Aim of the exercise: All of the data should be output character for character, except the pictures.

[Dataset entries]

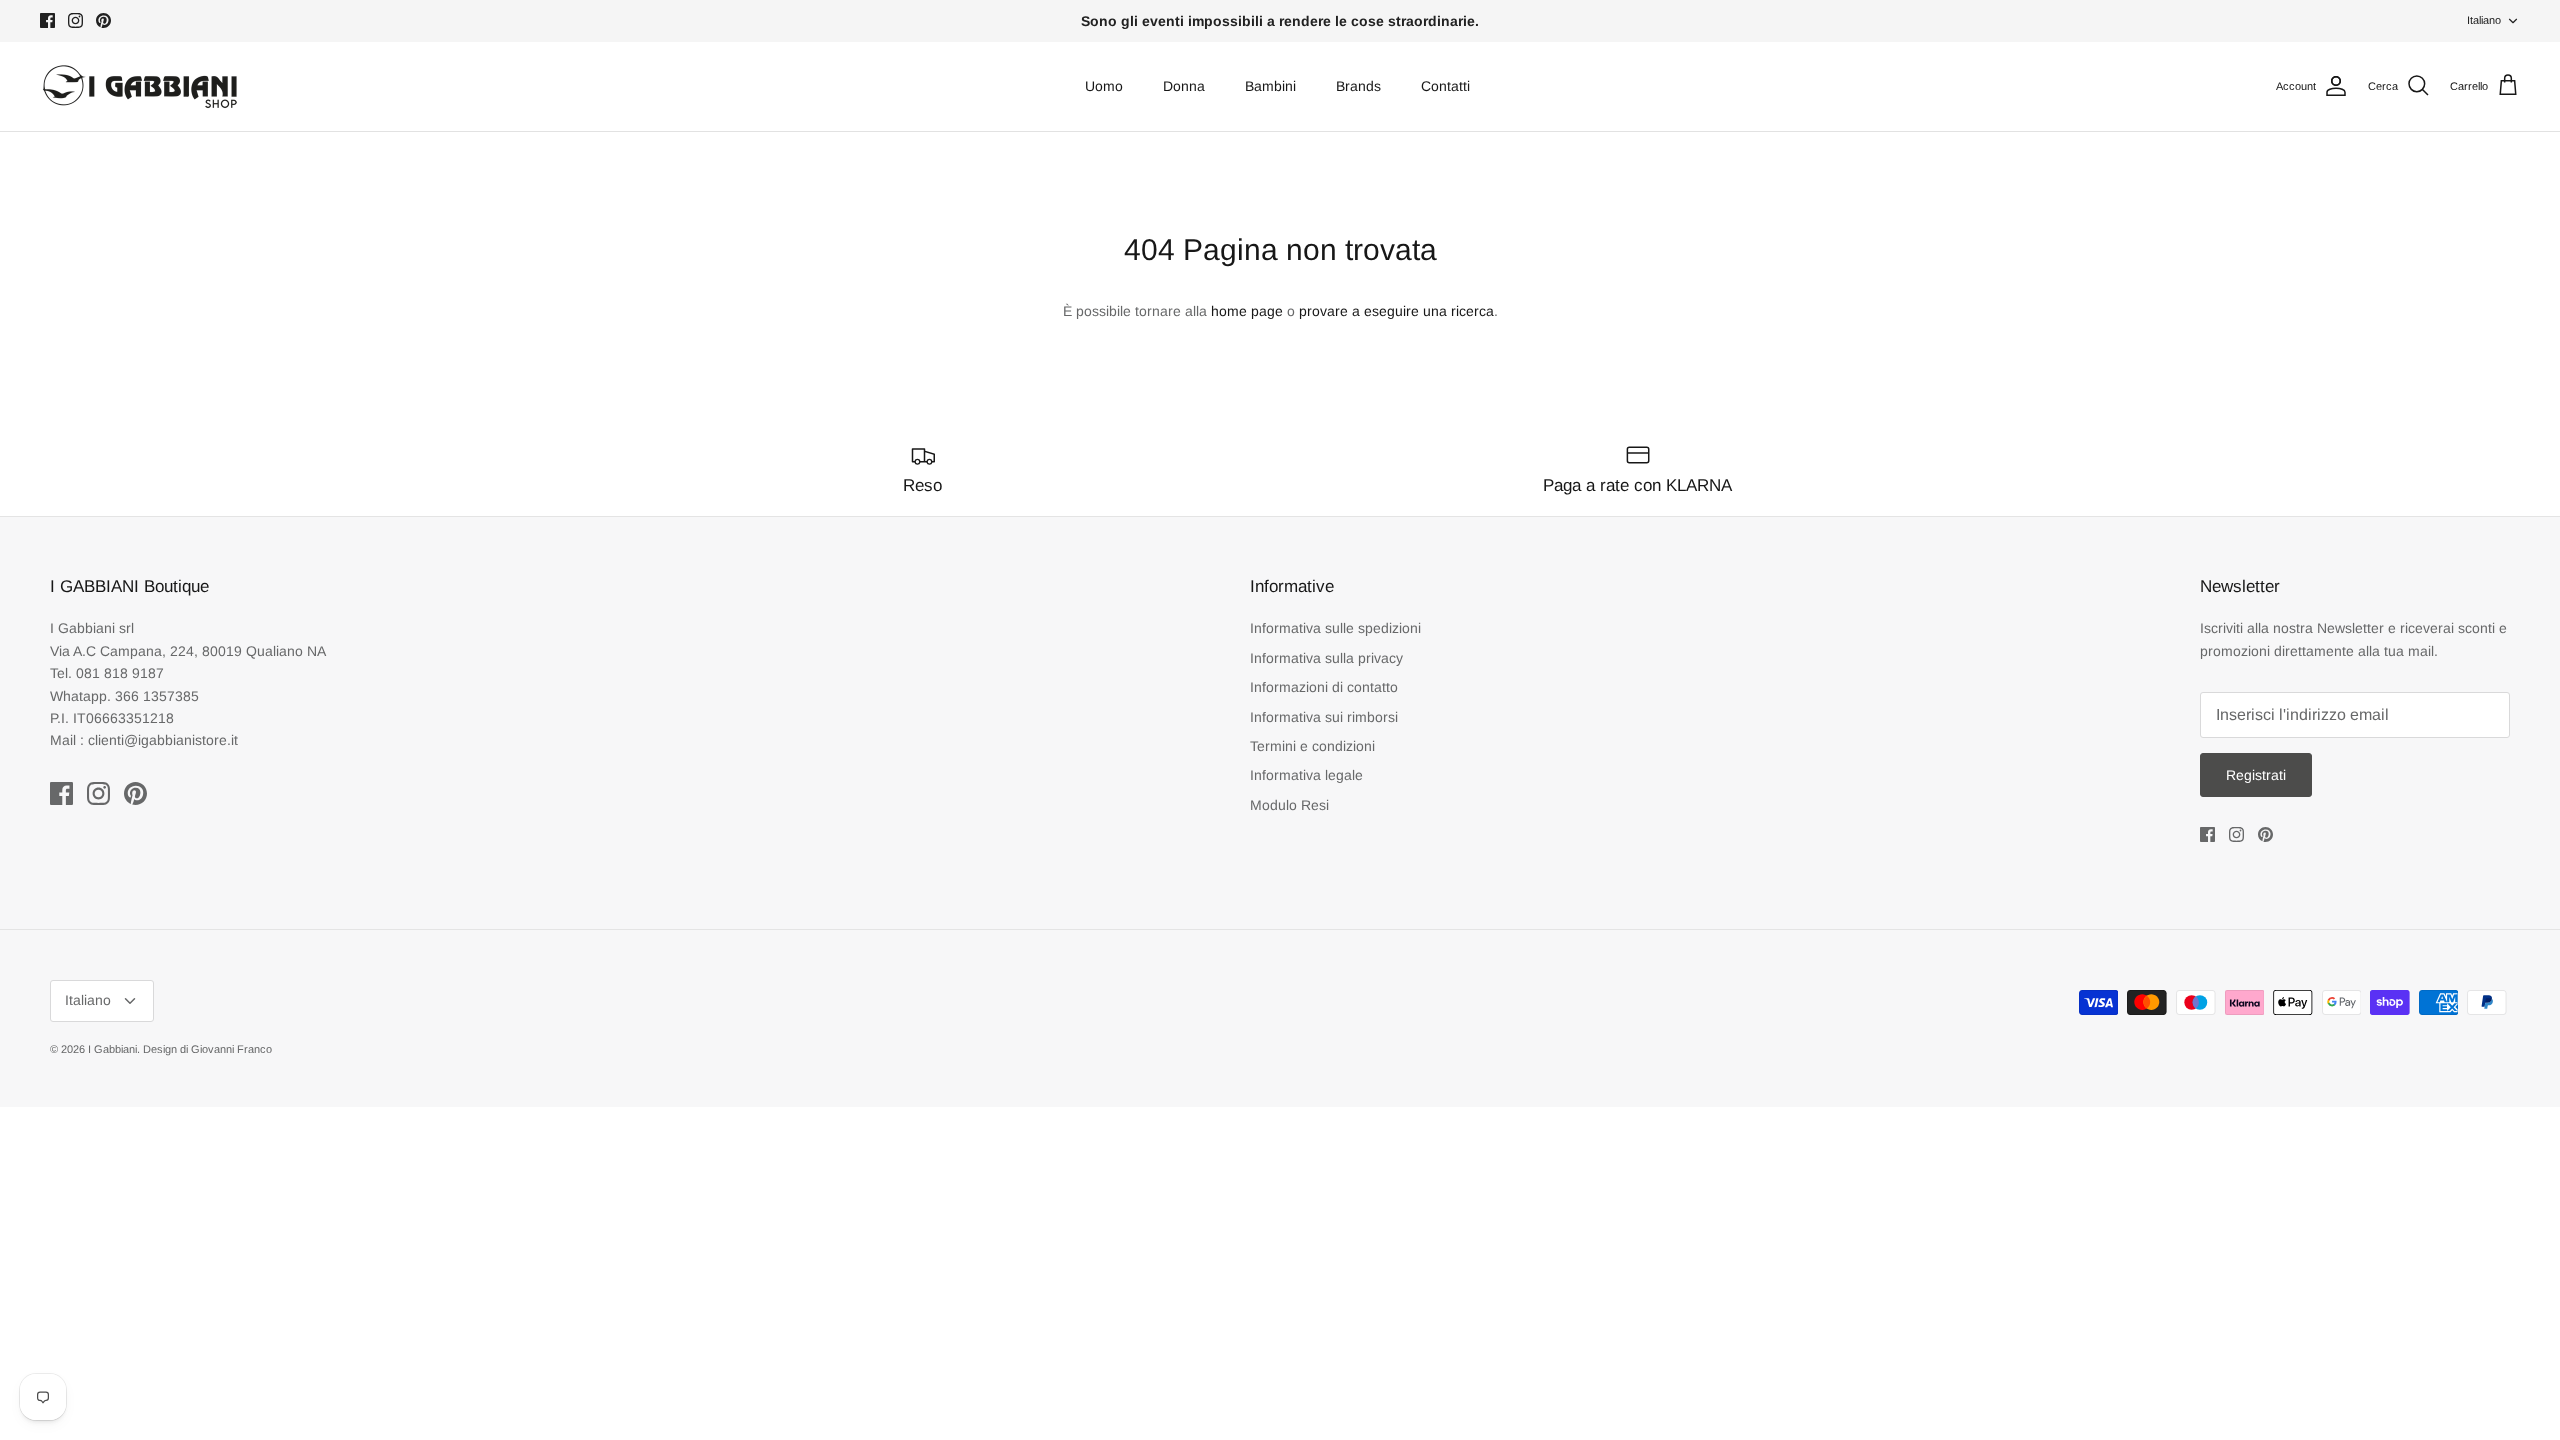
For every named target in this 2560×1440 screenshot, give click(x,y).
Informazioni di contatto (1324, 687)
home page (1247, 311)
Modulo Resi (1289, 805)
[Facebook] (47, 20)
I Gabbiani (112, 1049)
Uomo (1104, 86)
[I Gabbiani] (140, 86)
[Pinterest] (103, 20)
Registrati (2256, 775)
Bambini (1270, 86)
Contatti (1445, 86)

Answer to this problem:
For every named target in this 2560×1440 screenshot, give click(x,y).
Informazioni di contatto (1324, 687)
home page (1247, 311)
Modulo Resi (1289, 805)
[Facebook] (47, 20)
I Gabbiani (112, 1049)
Uomo (1104, 86)
[I Gabbiani] (140, 86)
[Pinterest] (103, 20)
Registrati (2256, 775)
Bambini (1270, 86)
Contatti (1445, 86)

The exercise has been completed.